Accounting Equation

Loan for Start-ups

The toughest challenge an entrepreneur faces is securing funds for a new business. There are many options to choose from, so it’s important to know the benefits and drawbacks of each. Banks are one of the largest funders of start-ups in India. They provide loans to thousands of start-ups each year. Banks offer various types of loans to start-ups, including loans that can be obtained by willing businesses. The information in this article will tell you more about how Banks offer star-tup funding and how you can get started with this process. We will discuss the types of loan programs offered by banks and briefly go over some questions surrounding bank loans for Startup businesses in India.

Banks offer many loan types for all phases of businesses, including start-ups. The bank wants to see a viable business model, projected returns from the business, and how the business will pay back the loan before granting any assistance. Banks and financial institutions provide many types of loans to service a variety of businesses. Startup companies can avail of working capital loans or term loans, for example. Banks will lend to start-ups that have a good business plan, projected returns from the business, the ability to pay back the loan (through business), management experience and expertise, and security offered.

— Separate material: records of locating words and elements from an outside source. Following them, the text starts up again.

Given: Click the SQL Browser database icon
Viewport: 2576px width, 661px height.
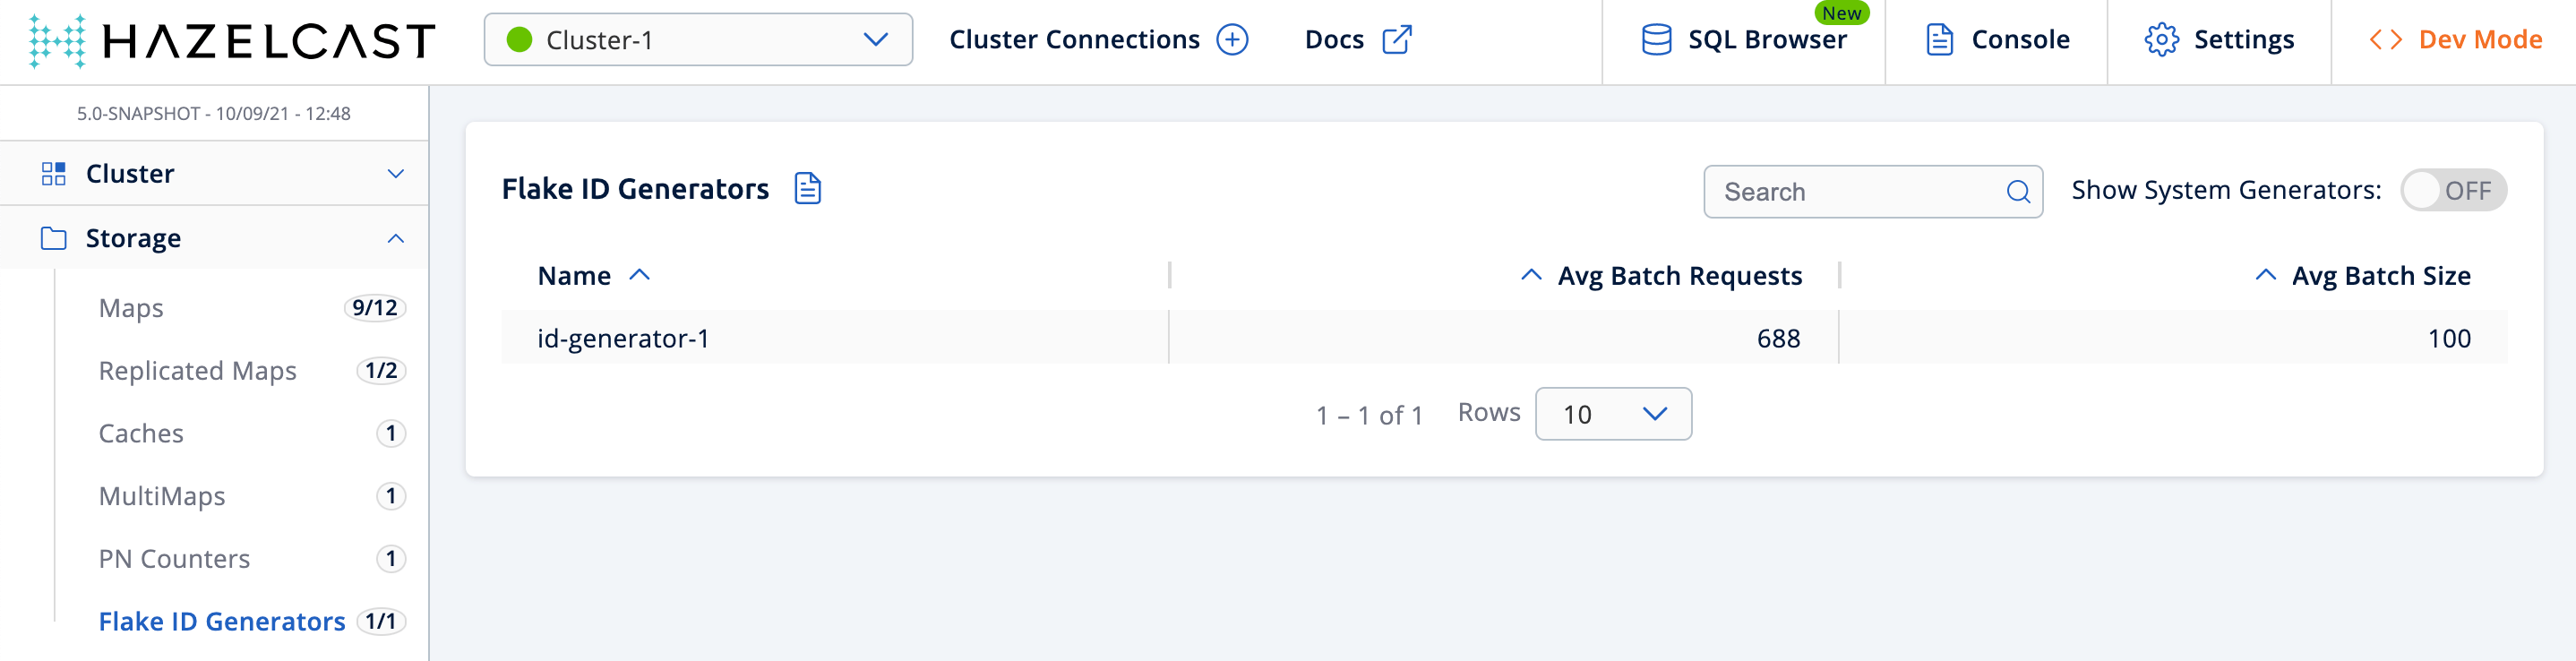Looking at the screenshot, I should pos(1656,40).
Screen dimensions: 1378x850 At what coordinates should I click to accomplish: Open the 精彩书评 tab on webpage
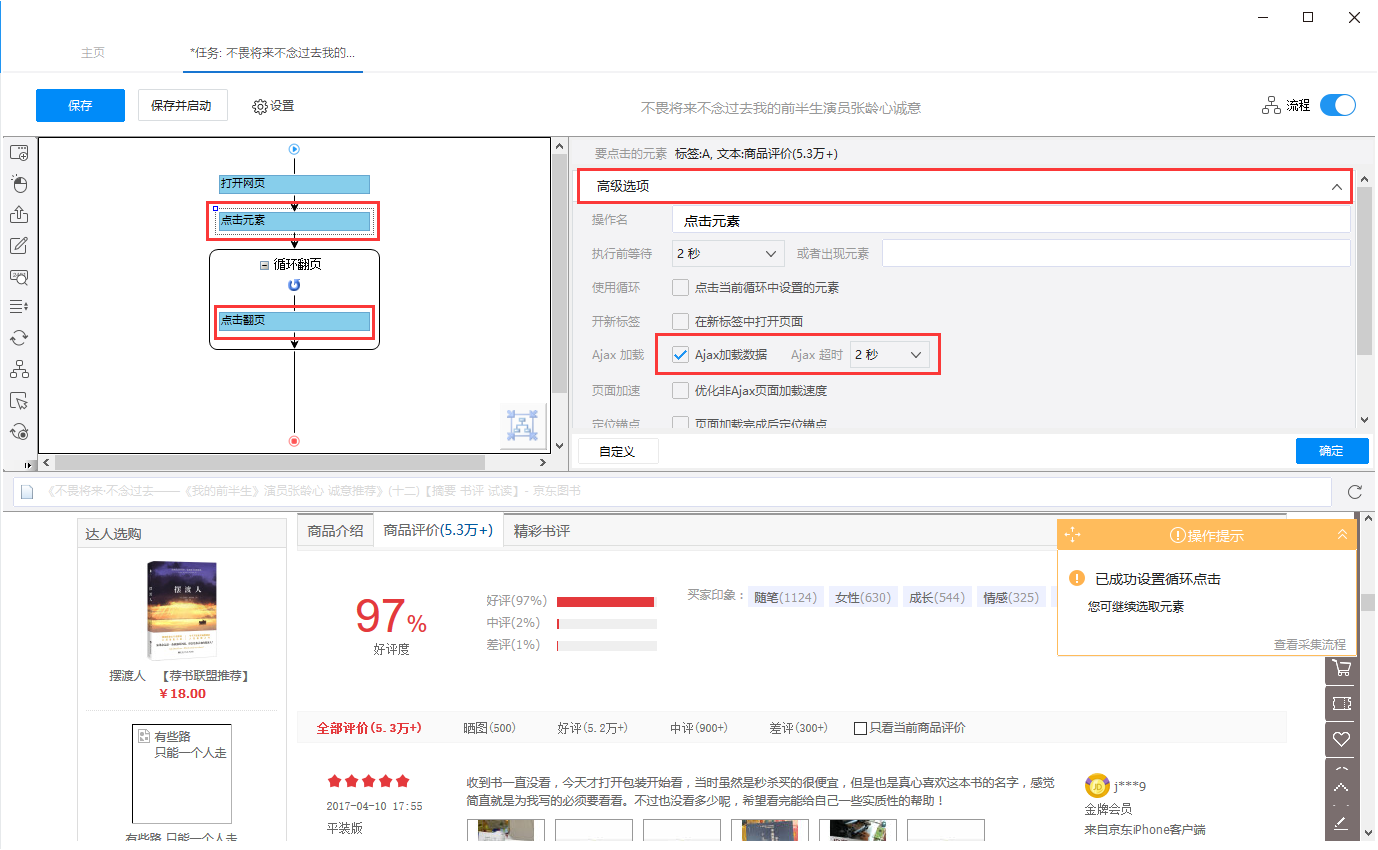pyautogui.click(x=541, y=531)
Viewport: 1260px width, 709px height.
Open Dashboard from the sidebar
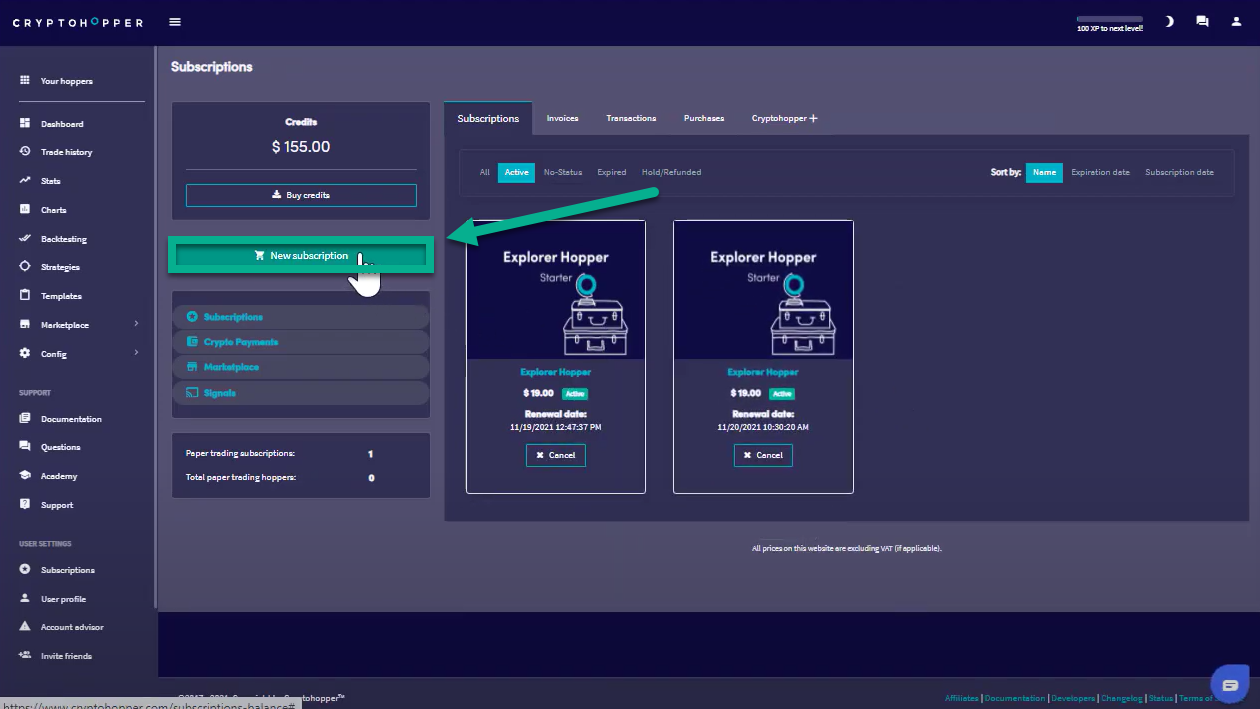(62, 124)
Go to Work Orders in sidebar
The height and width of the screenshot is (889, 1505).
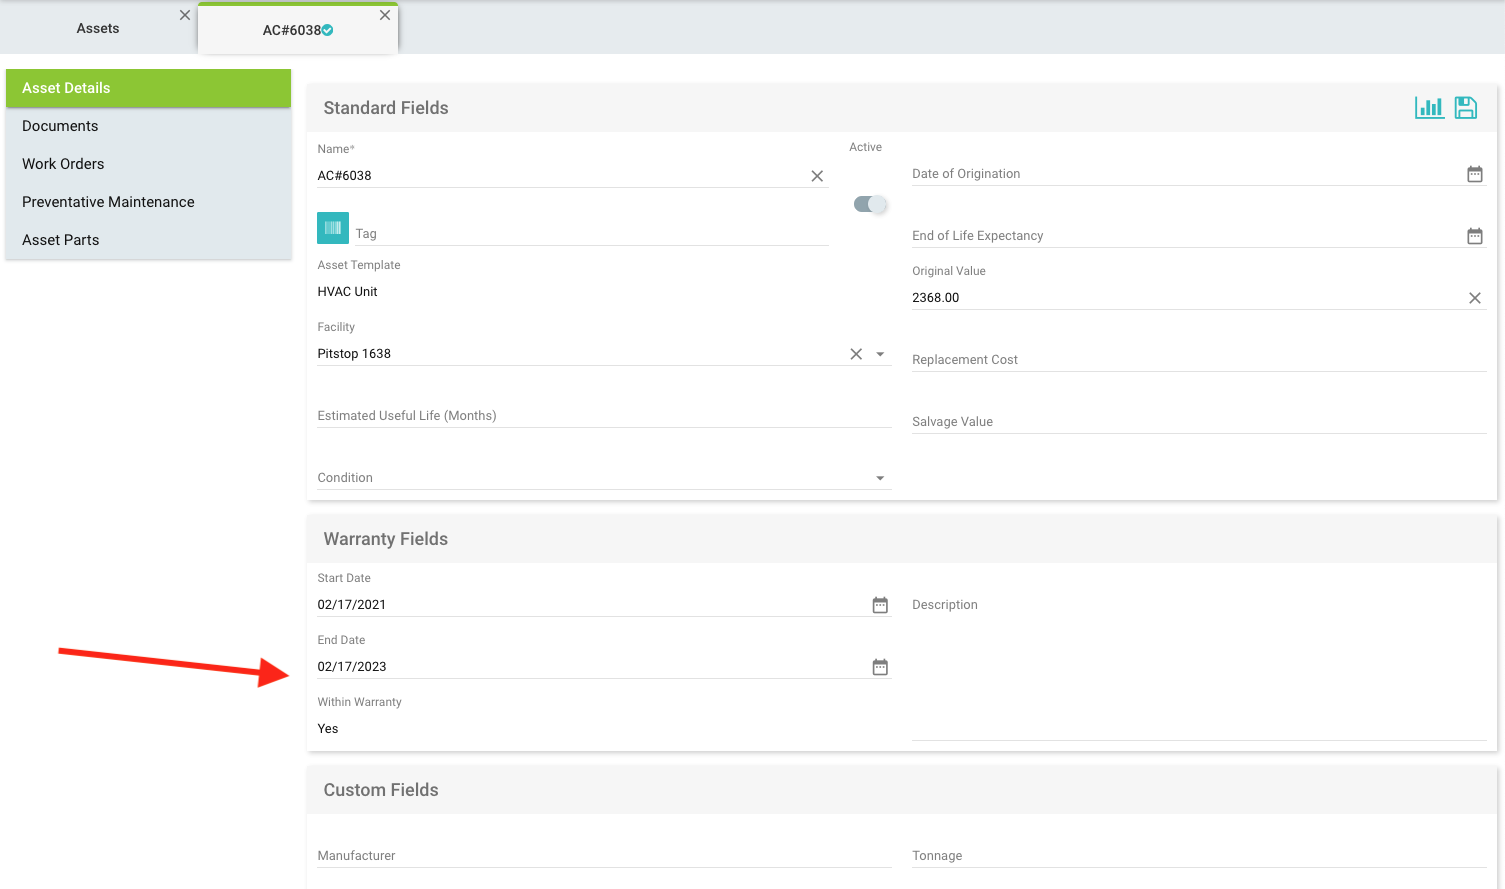(x=63, y=164)
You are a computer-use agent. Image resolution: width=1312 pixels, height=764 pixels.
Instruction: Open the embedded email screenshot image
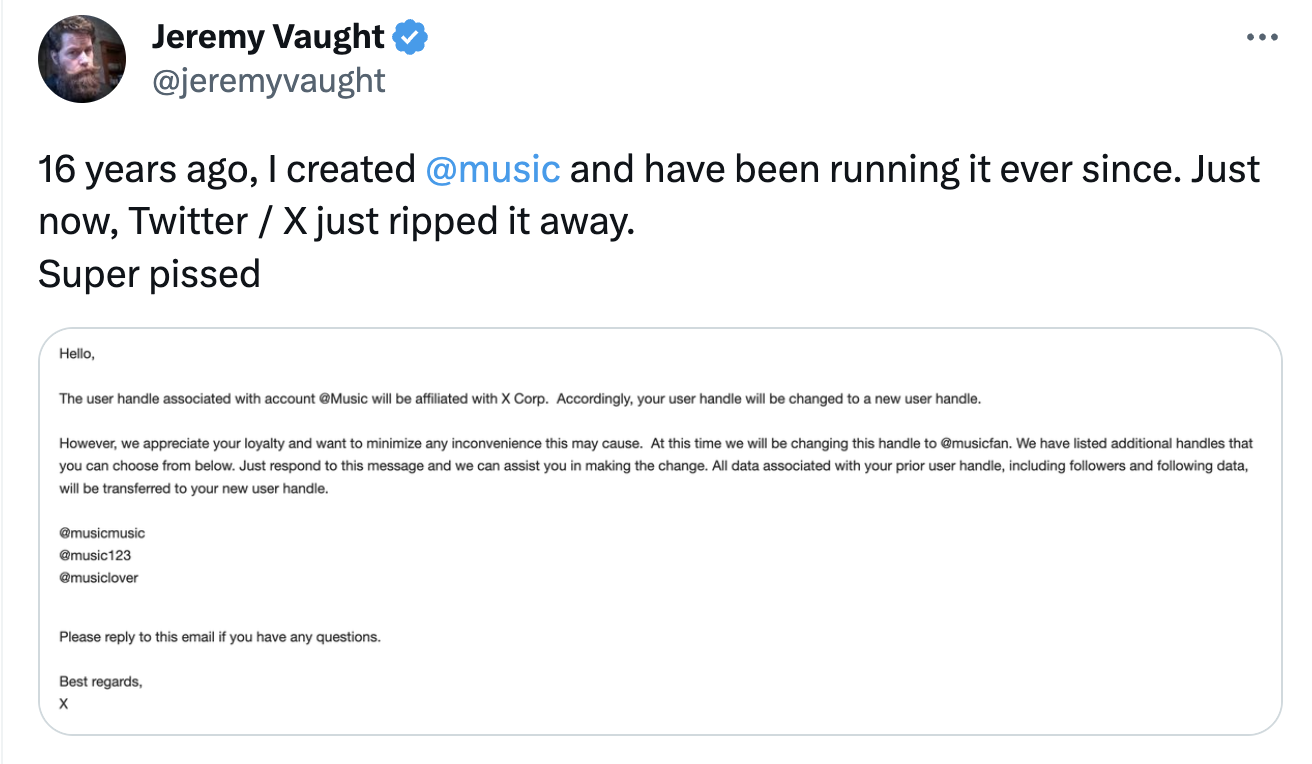[660, 532]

Banks typically want collateral for companies without proven business models, but it may be possible to get a loan with some other form of security. Banks are more likely to give loans for equipment as it is a fixed asset.

Further, if a business is looking for a bank loan for the research and development of any technology, they can get this type of a loan. An Asset-backed loan could be used to develop newer technology or market marketing or other business expansion efforts. The bank will offer an Asset-backed loan based on the market value of property that is residential, commercial, or industrial. Banks can lend up to 70% of the assessed market value. Additionally, promoters need to show the bank proof that their business will generate financial returns and how they will fund interest and principal payments on time.

Micro, Small, and Medium Enterprises can obtain capital without collateral by obtaining a loan under the Credit Guarantee Fund Trust Scheme for Micro, Small and Medium Enterprises (CGTMSE Scheme), which is made possible through banks’ lending up to Rs. 1 crore. The CGTMSE Scheme provides funding with no collateral security toward term loans and working capital requirements. Banks provide loans under the CGTMSE scheme selectively.

One of the schemes offered by financial institutions for start-ups is SIDBI’s Growth Capital & Equity Assistance scheme. This scheme provides access to capital for when a company requires it for their promotion, building a brand, expanding distribution networks, improving technical know-how, and the purchase of software. The bank will aid with projects that promote new innovative products and technologies. It can include areas such as unproven technology, a new product, or a process. This help is guaranteed to be in the form of “debt” funding with an interest rate no more than 5% per year

Before approaching any banker, it is important to create a pitch that outlines the business model, the promoter’s background, a revenue model, profit estimates, projected growth rates and possible returns. Once this information is gathered and compiled into a presentable format, such as a Detailed Project Report, the promoters can approach potential banks for funds. Keep in mind that the bank might not give what you are asking for if your request does not fit with their lending policy or lending schemes that they offer. With banks available in every country, and onsite banker, it is much easier to reach out and ask for money. Banks have a well-structured framework to process funding requests, which means faster approval process. All profits/losses also belong to the owner of the start-up, which means fewer heavy deals with venture capitalists and angel investors.